» **QUESTIONS ON THE MATERIAL**
a) From the passage on Saltcoats, list every good that Saltcoats exported to Ireland by the mid-1600s.
b) Resume the passage on Saltcoats, continuing from its final sentence about the chemical works on the edges of town.

== READING PASSAGE ==

North Ayrshire Heritage Centre, Saltcoats, North Ayrshire, Scotland.
North Ayrshire Heritage Centre, Saltcoats, North Ayrshire, Scotland. — Photo: Rosser1954 | CC BY-SA 4.0

Saltcoats

Seaside resorts in ScotlandTowns in North AyrshireFirth of ClydeIndustrial heritage
4 min read

The name tells you almost everything you need to know. In the cottages along the shore here, between the Firth of Clyde and the inland hills, salt was once made by boiling seawater. The cottages were called salt coats, and when the houses multiplied into a town, the town kept the working-class name. Saltcoats is what happens when an industry shapes a place so thoroughly that its smell, its labour, and its identity all merge into a single word. The salt pans are gone now, but the name remains, attached to a town of around eleven thousand on the west coast of North Ayrshire, one third of the Three Towns with Ardrossan and Stevenston.

Monks, Coal, and the First Pans

The story begins underground in the 1200s, when the monks of Kilwinning Abbey noticed something extraordinary about the coastline: coal seams that rose almost to the surface, accessible without the elaborate engineering most coal required. That coal made everything else possible. To boil seawater for salt you need fuel, and Saltcoats had it in abundance. By the 1500s, King James V was funding sheds along the shoreline to expand the operation, and the salt pans industry came into its own. A burgh charter followed in 1528, and a market grew up to serve it. By the mid-1600s, Saltcoats was exporting cattle, herring and grain to Ireland, importing corn and butter, and putting hand looms in cottage labourers' homes to weave muslins for the Glasgow and Paisley markets. On the edges of town, chemical works squeezed magnesium and Epsom salts out of the leftover brine, a small Ayrshire example of an industrial economy figuring out how to make use of its own waste.

===
== SUPPLIED MATERIAL ==

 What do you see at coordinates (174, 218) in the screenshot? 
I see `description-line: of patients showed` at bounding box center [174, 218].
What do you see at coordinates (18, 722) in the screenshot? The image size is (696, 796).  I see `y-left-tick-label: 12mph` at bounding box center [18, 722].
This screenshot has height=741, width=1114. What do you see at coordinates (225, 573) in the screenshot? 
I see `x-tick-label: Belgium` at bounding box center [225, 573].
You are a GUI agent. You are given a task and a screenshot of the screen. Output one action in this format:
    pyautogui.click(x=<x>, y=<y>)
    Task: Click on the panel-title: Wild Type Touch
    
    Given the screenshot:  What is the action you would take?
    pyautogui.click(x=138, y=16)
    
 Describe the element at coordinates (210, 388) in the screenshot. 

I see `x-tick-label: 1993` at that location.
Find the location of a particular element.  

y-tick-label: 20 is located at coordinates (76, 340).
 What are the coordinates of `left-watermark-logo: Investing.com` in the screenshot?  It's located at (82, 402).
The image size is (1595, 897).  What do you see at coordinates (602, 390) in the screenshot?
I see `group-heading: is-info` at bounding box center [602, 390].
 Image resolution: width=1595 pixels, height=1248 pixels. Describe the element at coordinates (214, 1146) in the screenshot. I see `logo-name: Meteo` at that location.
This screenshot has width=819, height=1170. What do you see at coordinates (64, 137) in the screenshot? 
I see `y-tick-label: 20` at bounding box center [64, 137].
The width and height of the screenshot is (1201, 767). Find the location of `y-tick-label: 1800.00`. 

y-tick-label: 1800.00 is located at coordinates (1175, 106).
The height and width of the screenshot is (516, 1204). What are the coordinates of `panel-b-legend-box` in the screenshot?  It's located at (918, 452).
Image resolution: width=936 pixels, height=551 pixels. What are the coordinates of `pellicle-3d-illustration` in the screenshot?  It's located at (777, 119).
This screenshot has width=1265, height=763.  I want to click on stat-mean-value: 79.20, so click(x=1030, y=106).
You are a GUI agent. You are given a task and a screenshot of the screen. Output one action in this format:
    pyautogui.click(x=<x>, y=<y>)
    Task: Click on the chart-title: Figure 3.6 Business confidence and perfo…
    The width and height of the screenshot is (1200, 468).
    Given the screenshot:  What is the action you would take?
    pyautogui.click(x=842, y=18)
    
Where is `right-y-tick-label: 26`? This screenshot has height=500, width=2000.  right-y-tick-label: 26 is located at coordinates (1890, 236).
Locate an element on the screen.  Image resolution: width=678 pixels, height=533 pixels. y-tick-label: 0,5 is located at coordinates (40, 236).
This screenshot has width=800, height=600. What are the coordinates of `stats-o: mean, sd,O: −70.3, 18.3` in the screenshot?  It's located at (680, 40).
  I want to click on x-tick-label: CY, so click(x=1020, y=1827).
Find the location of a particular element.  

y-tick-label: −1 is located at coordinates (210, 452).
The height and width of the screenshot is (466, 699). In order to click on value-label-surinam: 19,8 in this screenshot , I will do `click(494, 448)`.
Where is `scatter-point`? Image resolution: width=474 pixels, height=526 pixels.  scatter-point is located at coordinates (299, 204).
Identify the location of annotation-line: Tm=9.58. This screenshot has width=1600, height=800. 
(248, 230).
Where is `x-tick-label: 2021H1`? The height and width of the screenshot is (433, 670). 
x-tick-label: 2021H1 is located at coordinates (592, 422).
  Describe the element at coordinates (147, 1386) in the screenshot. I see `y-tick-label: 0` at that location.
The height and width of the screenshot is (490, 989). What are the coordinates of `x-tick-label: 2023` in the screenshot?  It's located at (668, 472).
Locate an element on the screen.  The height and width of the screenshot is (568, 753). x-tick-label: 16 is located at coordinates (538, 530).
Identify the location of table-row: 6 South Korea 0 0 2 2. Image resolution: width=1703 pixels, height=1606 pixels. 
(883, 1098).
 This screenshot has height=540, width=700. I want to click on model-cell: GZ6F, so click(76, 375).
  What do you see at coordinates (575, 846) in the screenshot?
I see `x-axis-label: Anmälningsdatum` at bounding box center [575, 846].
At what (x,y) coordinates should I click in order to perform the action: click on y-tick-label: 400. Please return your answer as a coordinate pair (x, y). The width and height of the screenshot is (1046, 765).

===

» **ANSWERS TO THE PROBLEMS**
a) Cattle, herring, grain

b)
The Shipbuilders and the Drift to Belfast

In the late eighteenth century, Saltcoats built ships. Several yards along the shore produced perhaps sixty to seventy vessels, and the leading builder was William Ritchie. Then in 1791 Ritchie moved his business to Belfast, and Saltcoats's shipyards began their slow contraction. By 1793 the town counted around four hundred houses and three working yards; by 1820, six hundred houses and a population of 3,413. The shipbuilding had effectively ended by the early nineteenth century. Saltcoats Town Hall, a Category B listed building, dates from 1826 and stands today as a relic of that prosperous transitional moment when the town still had reasons to invest in itself. The harbour was redesigned by James Jardine in 1811. No commercial cargo or passenger services run from it now.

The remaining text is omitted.